**Text for analysis:**
*** Begin section ***
Bryan Wirball: 2021 candidate for St. Charles City Council, Ward 4
City: St. Charles
Occupation: Technology specialist
Employer: I work for a large multinational technology company
Civic involvement: Commissioner, City of St. Charles Zoning Board of Appeals; Commissioner, City of St. Charles Natural Resources Commission; Board Member, St. Charles Education Foundation; Member, School District 303 Citizen Advisory Committee; Member and volunteer, St. Charles History Museum; Co-President, St. Charles Breakfast Rotary Club; Volunteer, It's Our Fox River Day Cleanup
Q. How do you view your role in confronting the pandemic: provide leadership even if unpopular, give a voice to constituents -- even ones with whom you disagree, or defer to state and federal authorities?
A. My role in confronting the pandemic would be to continue to follow and support the established public health guidelines from the CDC and Illinois Department of Public Health to ensure the safety and health of our residents. I believe we can all play a role together in confronting the pandemic locally by following public health guidelines, and by collaborating with state and federal authorities. I also believe it is important for the city to continue to collaborate with the Kane County Health Department so that updated information is available to our residents on the City website.
*** End section ***
**Try it:**
In the candidate profile above, which county agency does the candidate say the city should keep collaborating with so residents can find updated information on the City website?

**Supplied records:**
*** Begin section ***
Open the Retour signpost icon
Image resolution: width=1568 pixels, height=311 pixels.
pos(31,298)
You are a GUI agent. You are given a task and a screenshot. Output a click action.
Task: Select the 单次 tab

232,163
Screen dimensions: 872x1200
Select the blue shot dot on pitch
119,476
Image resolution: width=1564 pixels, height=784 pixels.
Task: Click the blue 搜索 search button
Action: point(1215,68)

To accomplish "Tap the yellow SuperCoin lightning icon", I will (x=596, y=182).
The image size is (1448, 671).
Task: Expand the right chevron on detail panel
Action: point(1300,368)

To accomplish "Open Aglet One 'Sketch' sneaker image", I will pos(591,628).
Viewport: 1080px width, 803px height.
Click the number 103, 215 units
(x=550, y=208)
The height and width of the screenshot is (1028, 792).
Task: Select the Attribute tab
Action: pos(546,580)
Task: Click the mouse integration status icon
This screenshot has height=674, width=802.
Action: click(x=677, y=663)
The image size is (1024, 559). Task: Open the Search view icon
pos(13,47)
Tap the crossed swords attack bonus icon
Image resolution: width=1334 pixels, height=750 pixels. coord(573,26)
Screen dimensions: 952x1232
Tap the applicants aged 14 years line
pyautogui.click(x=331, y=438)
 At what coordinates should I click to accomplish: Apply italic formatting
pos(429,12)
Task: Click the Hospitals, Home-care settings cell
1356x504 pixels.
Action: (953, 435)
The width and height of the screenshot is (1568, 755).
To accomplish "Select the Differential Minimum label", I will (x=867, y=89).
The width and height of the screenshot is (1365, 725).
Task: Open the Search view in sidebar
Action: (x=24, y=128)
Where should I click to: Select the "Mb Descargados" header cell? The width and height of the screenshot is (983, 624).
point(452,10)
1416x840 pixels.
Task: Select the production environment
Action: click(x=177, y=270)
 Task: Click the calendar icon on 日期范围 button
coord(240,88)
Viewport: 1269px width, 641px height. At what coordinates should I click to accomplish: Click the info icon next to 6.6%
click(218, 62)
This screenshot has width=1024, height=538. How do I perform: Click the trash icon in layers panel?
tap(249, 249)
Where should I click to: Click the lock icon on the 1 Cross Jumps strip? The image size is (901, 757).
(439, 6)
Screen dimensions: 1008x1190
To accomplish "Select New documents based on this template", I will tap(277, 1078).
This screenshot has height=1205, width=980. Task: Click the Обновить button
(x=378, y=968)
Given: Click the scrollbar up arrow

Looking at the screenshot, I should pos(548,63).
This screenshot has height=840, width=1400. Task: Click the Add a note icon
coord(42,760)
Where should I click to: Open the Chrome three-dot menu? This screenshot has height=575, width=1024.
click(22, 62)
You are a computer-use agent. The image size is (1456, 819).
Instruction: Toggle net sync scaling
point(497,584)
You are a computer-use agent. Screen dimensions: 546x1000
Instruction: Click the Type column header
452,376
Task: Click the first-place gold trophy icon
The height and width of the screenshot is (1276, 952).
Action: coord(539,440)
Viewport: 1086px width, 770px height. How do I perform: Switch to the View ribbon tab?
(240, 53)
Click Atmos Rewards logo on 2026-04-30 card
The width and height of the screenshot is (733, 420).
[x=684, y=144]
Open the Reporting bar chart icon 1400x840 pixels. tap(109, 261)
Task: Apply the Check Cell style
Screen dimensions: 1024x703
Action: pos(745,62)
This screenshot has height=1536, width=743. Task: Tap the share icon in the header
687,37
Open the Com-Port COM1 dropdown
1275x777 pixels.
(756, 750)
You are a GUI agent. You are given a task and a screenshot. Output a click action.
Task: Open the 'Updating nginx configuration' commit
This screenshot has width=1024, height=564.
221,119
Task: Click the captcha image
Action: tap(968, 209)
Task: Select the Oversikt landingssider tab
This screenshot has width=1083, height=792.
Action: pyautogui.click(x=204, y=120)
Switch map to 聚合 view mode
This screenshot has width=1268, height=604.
*** End section ***
**Your response:**
The Kane County Health Department.